The second question, however, is the one I find more
important: Trilogy expansion aside, was this return journey to Middle Earth
worth the effort? And to that I can only and unequivocally answer ‘yes.’ These
were and are flawed films. Tremendously so at times. But I think cinema is
better for the existence of Martin Freeman’s Bilbo Baggins, or for sequences like
‘Riddles in the Dark,’ or for incredible character creations like Smaug. It is
better for having all 13 dwarfs, each of whom registered as compelling
individuals at various points in the trilogy, or for giving us wonderful
supporting characters like Bard or Tauriel. It is better for showcasing more of
Peter Jackson’s directorial ingenuity, as in the ‘Barrels Out of Bond’
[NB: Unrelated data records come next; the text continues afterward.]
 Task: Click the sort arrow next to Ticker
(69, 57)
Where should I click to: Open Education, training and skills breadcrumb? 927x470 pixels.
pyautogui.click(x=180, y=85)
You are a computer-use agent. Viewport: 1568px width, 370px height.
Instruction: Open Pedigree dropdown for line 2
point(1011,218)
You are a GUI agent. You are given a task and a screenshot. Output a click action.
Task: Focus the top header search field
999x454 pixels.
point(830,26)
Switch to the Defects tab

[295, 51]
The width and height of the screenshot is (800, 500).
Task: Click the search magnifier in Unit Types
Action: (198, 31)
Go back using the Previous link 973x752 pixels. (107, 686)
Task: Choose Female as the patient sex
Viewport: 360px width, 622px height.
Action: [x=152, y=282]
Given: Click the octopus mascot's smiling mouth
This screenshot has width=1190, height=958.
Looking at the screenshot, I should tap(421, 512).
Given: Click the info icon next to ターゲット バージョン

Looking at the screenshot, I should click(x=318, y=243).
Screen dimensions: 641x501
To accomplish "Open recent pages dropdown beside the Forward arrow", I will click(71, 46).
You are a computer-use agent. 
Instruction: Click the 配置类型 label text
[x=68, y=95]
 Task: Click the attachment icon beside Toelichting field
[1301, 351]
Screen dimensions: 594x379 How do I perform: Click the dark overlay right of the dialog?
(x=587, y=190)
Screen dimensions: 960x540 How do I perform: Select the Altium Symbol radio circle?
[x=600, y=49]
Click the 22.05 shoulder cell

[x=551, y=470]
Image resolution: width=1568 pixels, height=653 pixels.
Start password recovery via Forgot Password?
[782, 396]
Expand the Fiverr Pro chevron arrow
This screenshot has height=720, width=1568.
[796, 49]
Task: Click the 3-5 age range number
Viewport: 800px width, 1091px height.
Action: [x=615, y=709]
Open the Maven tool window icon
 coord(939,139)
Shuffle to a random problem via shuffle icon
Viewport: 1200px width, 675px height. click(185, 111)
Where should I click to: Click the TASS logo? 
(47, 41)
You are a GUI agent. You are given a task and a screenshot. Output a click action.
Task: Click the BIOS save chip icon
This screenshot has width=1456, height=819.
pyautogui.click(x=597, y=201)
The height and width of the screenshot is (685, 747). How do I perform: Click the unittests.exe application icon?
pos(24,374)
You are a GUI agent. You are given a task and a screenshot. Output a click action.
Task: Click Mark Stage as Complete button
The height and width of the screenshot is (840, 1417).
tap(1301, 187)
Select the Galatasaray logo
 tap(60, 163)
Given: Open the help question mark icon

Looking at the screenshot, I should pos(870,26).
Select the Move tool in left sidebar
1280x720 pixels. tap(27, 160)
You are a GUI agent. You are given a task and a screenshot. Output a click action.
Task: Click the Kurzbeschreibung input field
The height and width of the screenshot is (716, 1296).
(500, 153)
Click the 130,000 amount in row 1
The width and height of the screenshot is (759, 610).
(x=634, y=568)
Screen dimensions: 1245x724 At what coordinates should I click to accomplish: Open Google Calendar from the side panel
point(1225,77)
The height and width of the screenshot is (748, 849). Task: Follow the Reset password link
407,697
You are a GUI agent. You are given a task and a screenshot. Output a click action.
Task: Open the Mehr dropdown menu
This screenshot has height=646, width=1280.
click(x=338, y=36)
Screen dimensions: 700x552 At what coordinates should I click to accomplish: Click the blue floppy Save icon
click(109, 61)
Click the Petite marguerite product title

sequence, or throughout the eponymous battle in this last film. It is better
for giving Howard Shore more time to stretch his musical legs with the sounds
of Middle Earth, and for giving audiences three more opportunities to spend
time in cinema’s most fully-realized fantasy landscape. Unsure as I am about
the overall heft of the ending, it is worth it for moments like Bilbo saying
goodbye to the dwarfs, and the unexpected profundity of the relationship they
all shared over the course of these three films.
The Hobbit is not,
ultimately, The Lord of the Rings, and
shall always exist in the shadow of its predecessor, the problematic follow-up
to an outright masterpiece. But I am still glad these films exist, and that I
have them in my life. They are not what I may have hoped for given my
relationship with the earlier trilogy, but then, perhaps I was foolish for
wanting them to be. The Hobbit has
had many unique gifts of its own, especially here in this final chapter, and
viewed as the minor companion piece to a major work, they have been a real
pleasure indeed.
The Hobbit: The Battle of the Five Armies premieres in theatres today, December 15th, as part of the Hobbit Trilogy marathon. It will open wide, in 2D, 3D, and High-Frame Rate 3D (the latter of which I would recommend), on Wednesday, December 17th.